Text extract:
Last week, the president of the Syrian National Coalition, Hadi Al-Bahra, was the main guest on The Daily Show hosted by Jon Stewart. At the end of the interview, Al-Bahra presented Stewart with a thick black book. It’s the size of an old telephone directory, but this was no directory of the living, rather a list, 100,000 names long, of Syrians who have been killed in the last three and a half years.
The Book of Syria’s Dead is part of the #100000Names Memorial for Syria project that I — along with Syrian activists, Kenan Rahmani, Nada Hashim, and Aya Samman — initiated last March. Since then we have held multiple oral memorials for Syria, in Washington D.C., New York City, and seven other cities across the world including inside Syria. The memorial was an attempt to not just quantify, but identify our dead.
It takes 3 seconds to say over 100,000 people have been killed in Syria in the last three years but it took us 72 consecutive hours to read their names.
As I wrote for Nicholas Kristof’s NYT blog about the first reading we held in March in front of the White House, “To Syrians, every one of those numbers has a name, a family, and a lifetime of unfulfilled dreams. Syrians do not have the luxury of the world’s blind eyes. We cannot stop counting our dead — the thousands wrapped in white shrouds, lined up in rows of graves dug in Syria’s rust-colored soil. We cannot turn away from their faces or their names.”
Each Syrian name, carefully recorded in the book, asks a question: “How many more?” How many more Syrians must die before the international community takes sincere measures to end the senseless bloodshed? When will the world take into account the suffering of the Syrian people instead of cold geopolitical calculations that have so far saved no lives?
Although the #100000Names Memorial was conceived with the intention to bring Syrian loss up close to people who continue to feel that the Syrian people’s suffering is too far, too foreign to relate to, I was still surprised to watch Stewart flip through the endless pages of the book before the show with a look of pure shock on his face. That powerful photograph proved that this simple concept, a list of our dead (only half of our dead actually) could move people from disconnect to empathy.

Data shown:
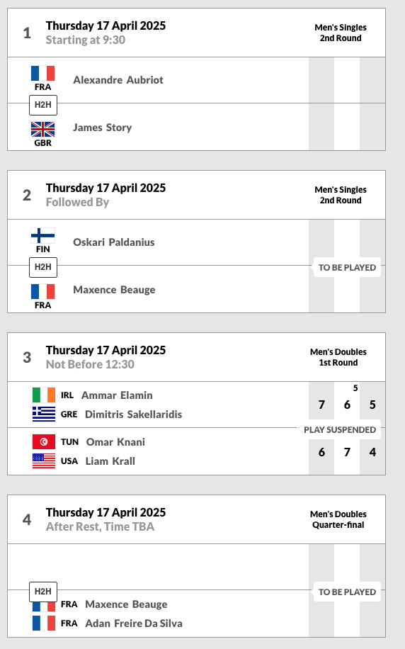
Task: Click the French flag beside Adan Freire Da Silva
Action: [44, 623]
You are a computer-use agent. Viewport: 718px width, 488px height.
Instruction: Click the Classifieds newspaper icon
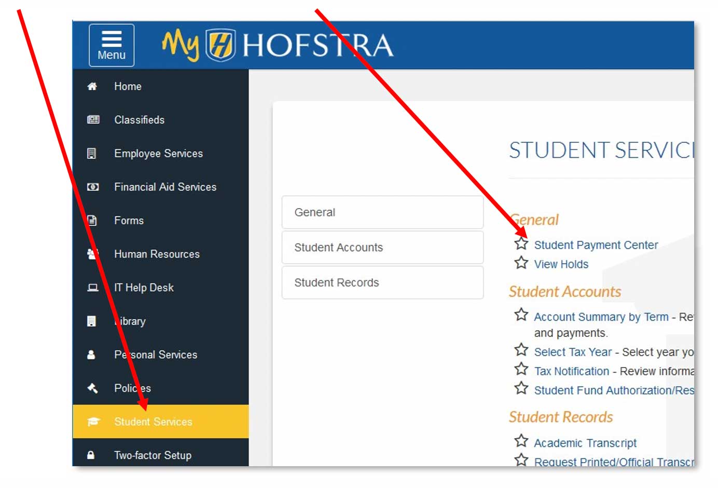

Set tasks:
1: In the article on the Book of Syria's Dead, how long did it take to read the names aloud?
2: Reproduce the article on the Book of Syria's Dead from "As I wrote for" to "saved no lives?".
3: Resume the article on the Book of Syria's Dead after its last sentence.

Final answers:
1: 72 consecutive hours.

2:
As I wrote for Nicholas Kristof’s NYT blog about the first reading we held in March in front of the White House, “To Syrians, every one of those numbers has a name, a family, and a lifetime of unfulfilled dreams. Syrians do not have the luxury of the world’s blind eyes. We cannot stop counting our dead — the thousands wrapped in white shrouds, lined up in rows of graves dug in Syria’s rust-colored soil. We cannot turn away from their faces or their names.”
Each Syrian name, carefully recorded in the book, asks a question: “How many more?” How many more Syrians must die before the international community takes sincere measures to end the senseless bloodshed? When will the world take into account the suffering of the Syrian people instead of cold geopolitical calculations that have so far saved no lives?

3:
There is much talk among frustrated Syrians about the need to “change the narrative,” that we “have lost the media war,” and for some, a sense of apathetic helplessness, “we don’t have the power to change a thing, so why do anything at all?” These questions are born out of despair after witnessing three and a half years of death and destruction with no end in sight. They are nevertheless the wrong questions to ask. Syria’s narrative is clearly documented for the world to see. The narrative is the truth. The book is the truth.
Aya Samman, who compiled The Book of Syria’s Dead, says, ”The weight that the #100000Names book carries was translated on T.V. — because the language of loss is universal. It was both humbling and empowering to realize that. I hope that the message of the book — which is made up of nothing but names — continues to tell the powerful narrative that it does, and that the final chapter is soon to come.”
Later on the air, Stewart perfectly summed up our sentiments, ”This is what’s remarkable. It’s astonishing. A book of 100,000 Syrians who have been killed during this terrible war. . . . Here’s the hope that there will be no more books and you will find the peace you are looking for.”
We hope so too, Mr. Stewart.
Until then we will continue to read the names of the dead. We will continue to compile the lists into heavy books written with Syrian blood and tears. We will not stop until the final name is written on the final page. And then, at last, there will be peace.
Lina Sergie Attar is a Syrian American architect and writer. She is president of Karam Foundation. @amalhanano
For more information on the #100000Names Memorial for Syria, please visit www.100000Names.com.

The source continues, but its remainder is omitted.